The first step for duck hunting, if you haven’t had the pleasure, is to dig out, categorize and load up mounds of gear. Jackets, hats, vests, duck calls, boxes of shot, decoys tangled like corpses and several pairs of boots, per person. Boots for mud, boots for sand, boots for river, aka waders and boots for going into the first convenience store you can find to buy yourself an enormous chocolate bar in celebration of surviving the day.
“All this for a five pound duck?”
“They don’t usually get that big Mom.”
“We aren’t even getting five pounds of meat out of this? This is why people wind up at McDonald’s. Aren’t there plenty of people across the globe who catch fish with their bare hands?”
“There are guys in the South who catch catfish by shoving their arms down the fish’s mouth and grabbing their gills. It’s called noodling.”
“There are not.” Noodling?
“Are so”, and in three minutes he’d proven me wrong on You Tube and yes, it is exactly that weird.
Another piece of the why-Mommy-doesn’t-go-duck-hunting picture was our
third stooge, Maddie the hunting dog.
Maddie doesn’t live at my house and we tend to approach one another with begrudged tolerance. She’s the thing I have to climb over to get to my kids and I’m the thing she has to inspect each time, struggling to remember if I’m worthy of the climb and should be allowed to pass. I actually like her protective nature; it’s the attendant jumping, clawing, snarfing and licking that I’d rather skip. I’d never been with her on a proper expedition though and here’s the thing, shockingly enough, about hunting dogs – they are really good at hunting! She sat at attention, followed her cues and whimpered every time Harlan left her sight. So we were fools of the same stripe then, hoping to hang onto this boy for as long as we could and I wondered fleetingly if she might be trained to snarl at high school co-eds.
We stumbled around in the middle of the night – three a.m. does not count for “morning” in my book – and managed to be on the road only twenty minutes behind schedule. Harlan hid his disappointment at the day’s “bad” weather which had dawned mild and clear and hid my guilt that I had somehow caused it with subconscious appeals to every god, fairie and good luck charm I’d ever heard of to please not make me leave the house in duck hunting weather.

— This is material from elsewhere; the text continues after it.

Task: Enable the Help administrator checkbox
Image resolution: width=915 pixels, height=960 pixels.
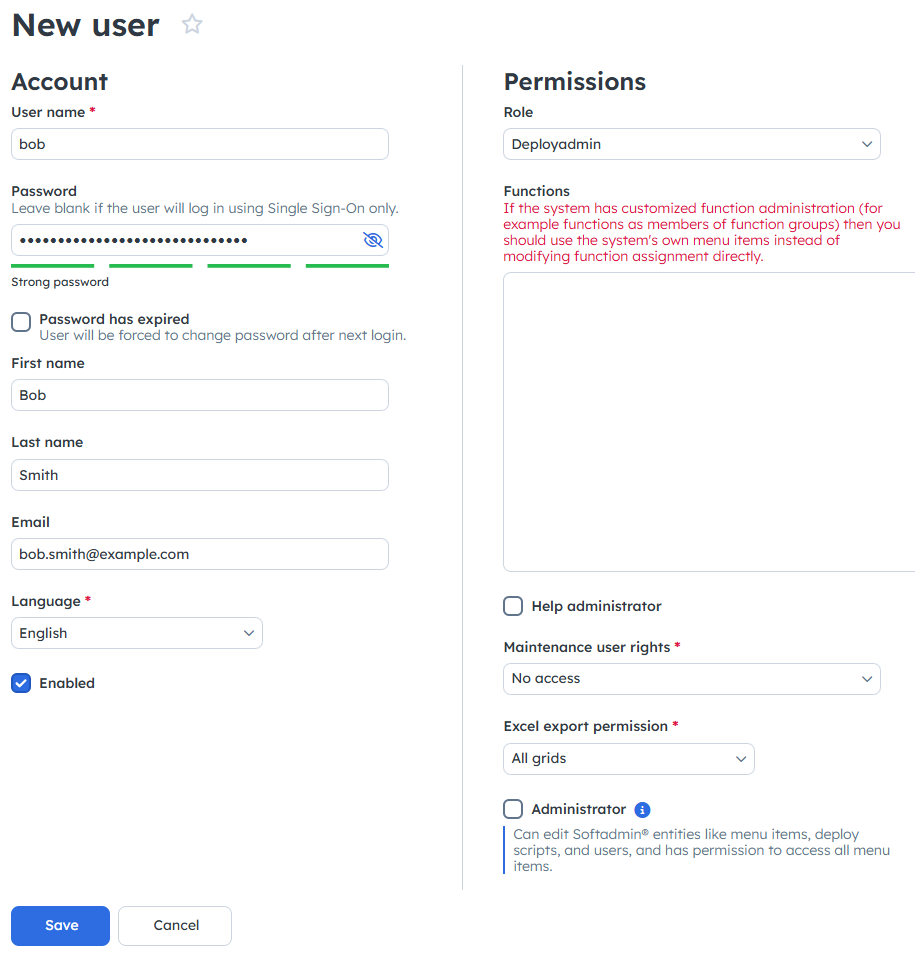Action: [x=513, y=606]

There is an almost charmed quality to waking so early, like the opposite of staying up past your bedtime but just as good. You know there’s something special happening if you’re awake on purpose at three a.m. and all of us were wide awake. Maddie sat upright in the back seat focused on the windshield as if she could get us there faster just by imagining the adventures ahead. Harlan poured coffee from the big thermos he’d given me several Christmases before and there was no radio, no sound beyond our four tires spinning over the road. The stars were low in the sky, surrounding us as if we weren’t beneath them but swimming through them.
“It’s like being in space”, I said and Harlan grinned, Yeah”, as if we never tired of saying this when we took off in pursuit of small winged creatures destined for the oven.
Past Abiquiu we pulled onto the dirt road and when the first steep bend took the highway out of sight we stopped in the gray light. The Chama tumbling below the cliff felt like the only thing in the world and it was easy to think it had been waiting for us, was rolling its eyes upward in greeting. We each found a place to send our own water into the ground and I was reminded that it’s nearly impossible to pee outside without grinning.
We shoved on and settled on a spot after watching a small cluster of ducks rush into the air. Their wings swiveled madly and their little heads looked cartoonish to my untrained eye which was also halfcocked in the other direction hoping to spy a beaver. Or a mountain lion. Perhaps a bear. I’d made it all the way out there and figured it was only fair for the wildlife to rise to the occasion and put on their best in-the-field zoo story for my benefit.
“So Mom, if you keep your eyes on the deepest part of the river and concentrate really hard, you might see – “
Oh boy. I focused my gaze and waited for instruction from my trusty guide. Might see what? Turtles? Trout? Muskrat?
“A blue whale.”
It’s a tangle of flattery and humiliation to realize how closely these children observe our idiocy.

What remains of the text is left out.